◆ Task item: Copy exactly, and copy only, the lines from the one bearing "Newsletter (384, 1240)" through the final line of the records.
>>>>>
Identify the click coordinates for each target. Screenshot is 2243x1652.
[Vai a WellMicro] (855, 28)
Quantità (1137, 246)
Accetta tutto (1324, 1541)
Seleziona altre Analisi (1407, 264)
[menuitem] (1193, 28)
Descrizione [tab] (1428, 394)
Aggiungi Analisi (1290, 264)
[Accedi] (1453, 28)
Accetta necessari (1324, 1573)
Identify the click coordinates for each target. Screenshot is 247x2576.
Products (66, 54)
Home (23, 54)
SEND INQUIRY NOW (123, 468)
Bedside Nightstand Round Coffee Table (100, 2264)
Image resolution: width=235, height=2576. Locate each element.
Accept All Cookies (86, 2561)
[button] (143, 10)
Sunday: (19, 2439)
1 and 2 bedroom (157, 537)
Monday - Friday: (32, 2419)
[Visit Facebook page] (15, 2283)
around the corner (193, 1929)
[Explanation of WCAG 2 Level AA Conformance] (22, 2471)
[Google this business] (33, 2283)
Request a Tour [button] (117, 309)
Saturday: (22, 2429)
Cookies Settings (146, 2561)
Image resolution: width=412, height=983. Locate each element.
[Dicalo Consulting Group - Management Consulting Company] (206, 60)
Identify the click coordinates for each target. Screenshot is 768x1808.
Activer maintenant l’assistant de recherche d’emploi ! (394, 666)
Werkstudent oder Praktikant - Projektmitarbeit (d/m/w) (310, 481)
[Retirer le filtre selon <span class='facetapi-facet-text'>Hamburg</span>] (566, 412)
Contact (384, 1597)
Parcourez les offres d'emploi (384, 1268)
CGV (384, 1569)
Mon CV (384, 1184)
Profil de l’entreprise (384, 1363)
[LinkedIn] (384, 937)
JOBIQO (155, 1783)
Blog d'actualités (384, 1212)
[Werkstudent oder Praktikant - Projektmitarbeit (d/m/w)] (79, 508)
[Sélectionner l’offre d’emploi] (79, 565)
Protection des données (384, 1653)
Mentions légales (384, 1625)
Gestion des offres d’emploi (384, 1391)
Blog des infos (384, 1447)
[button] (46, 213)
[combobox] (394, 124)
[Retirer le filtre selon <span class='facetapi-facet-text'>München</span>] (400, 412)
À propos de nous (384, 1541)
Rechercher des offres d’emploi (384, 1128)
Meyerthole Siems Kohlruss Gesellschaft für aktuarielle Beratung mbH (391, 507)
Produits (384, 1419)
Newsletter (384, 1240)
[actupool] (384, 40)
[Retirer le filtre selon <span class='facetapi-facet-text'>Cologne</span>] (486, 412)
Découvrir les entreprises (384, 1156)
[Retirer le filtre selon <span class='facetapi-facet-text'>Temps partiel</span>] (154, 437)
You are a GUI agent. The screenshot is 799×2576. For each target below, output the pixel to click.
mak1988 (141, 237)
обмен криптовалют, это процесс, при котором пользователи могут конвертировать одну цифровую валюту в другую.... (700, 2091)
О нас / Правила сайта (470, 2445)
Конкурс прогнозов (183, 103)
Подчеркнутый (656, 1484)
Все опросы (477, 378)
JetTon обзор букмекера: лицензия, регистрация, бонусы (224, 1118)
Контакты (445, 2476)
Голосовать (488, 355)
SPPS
<<<<<
◆ Answer to this problem:
Newsletter (384, 1240)
[actupool] (384, 40)
[Retirer le filtre selon <span class='facetapi-facet-text'>Cologne</span>] (486, 412)
Découvrir les entreprises (384, 1156)
[Retirer le filtre selon <span class='facetapi-facet-text'>Temps partiel</span>] (154, 437)
You are a GUI agent. The screenshot is 799×2576. For each target below, output the pixel to click.
mak1988 (141, 237)
обмен криптовалют, это процесс, при котором пользователи могут конвертировать одну цифровую валюту в другую.... (700, 2091)
О нас / Правила сайта (470, 2445)
Конкурс прогнозов (183, 103)
Подчеркнутый (656, 1484)
Все опросы (477, 378)
JetTon обзор букмекера: лицензия, регистрация, бонусы (224, 1118)
Контакты (445, 2476)
Голосовать (488, 355)
SPPS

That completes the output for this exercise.